Our Construction Guidelines

Overview

In August 1993, The Main Street Landing Company commissioned William Maclay Architects and Planners to develop sustainable design principles for the Main Street Landing project. William Maclay, John Quinney, Blair Hamilton and the Main Street Landing design team worked on that draft. The draft, developed and refined during the early months of 2000, reflected the involvement of the Main Street Landing development and design team and environmental design consultants, William Maclay and Andy Shapiro of Vermont Energy Investment Corporation. These guidelines built on the work of many practitioners and sources in the sustainable design field.

The environmental goals, guidelines and strategies that follow were developed to assist the Main Street Landing Company with developing Burlington Waterfront projects that incorporated realistic, attainable and cost-effective sustainable design strategies. The overall intent of this effort was to minimize the environmental impacts of construction and demonstrate opportunities for implementing emerging and existing environmentally responsible technologies and methods. The more specific intent of the document was to identify sustainable design strategies that could be utilized by the design and construction teams in the Main Street Landing Waterfront Project.

Read more about our Design and Construction Principles

5 Basic Guidelines

With all of our projects, we strove to meet 5 basic guidelines. 

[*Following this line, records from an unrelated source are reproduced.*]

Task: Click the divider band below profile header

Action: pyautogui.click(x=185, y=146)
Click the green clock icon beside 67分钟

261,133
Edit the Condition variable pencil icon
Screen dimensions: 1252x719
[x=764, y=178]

Sensitivity of the Design to Water. Although this project is set back from the water's edge, the site plan functions as a crucial link between city and water. The building shapes are filled with allusions to water elements such as boats, waves and fish.

Quality and Harmony of Design. The building shapes are not arbitrary but were shaped by forces moving across the site and the provision of public spaces. The buildings incorporate variation and individuality adding interest to the eye and landscape but also a great deal of harmony through common circulation systems, recurring forms such as curves and towers, and details such as lights and railing colors.

Civic Contribution. It was critical that the Main Street Landing Project demonstrate that a private project could feel public and not like an exclusive enclave. The project included not only mixed uses and incomes but created linkages and a transportation hub, demonstrating that a private development could back to the city.

Environmental. Stormwater runoff is captured in a cistern and then filtered a stormwater garden before reentering the city system. Insofar as possible materials were evaluated for environmental impact: Walls are insulated with dense pack cellulose; toilet partitions are made from recycled milk bottles; roof terrace tiles are made from recycled tires. A central, gas fired, heating and cooling system serves all three buildings.

Collaboration/Diversity. This project revolved around collaboration between the three architects, client and the countless meetings with groups and individuals to analyze the site and the city's needs before beginning design. The design has continuity, which allow the public to feel comfortable to flow through and around the site, but the actual buildings reflect the diversity of each architect's individual interpretation of the master plan and allow for a range of uses and incomes.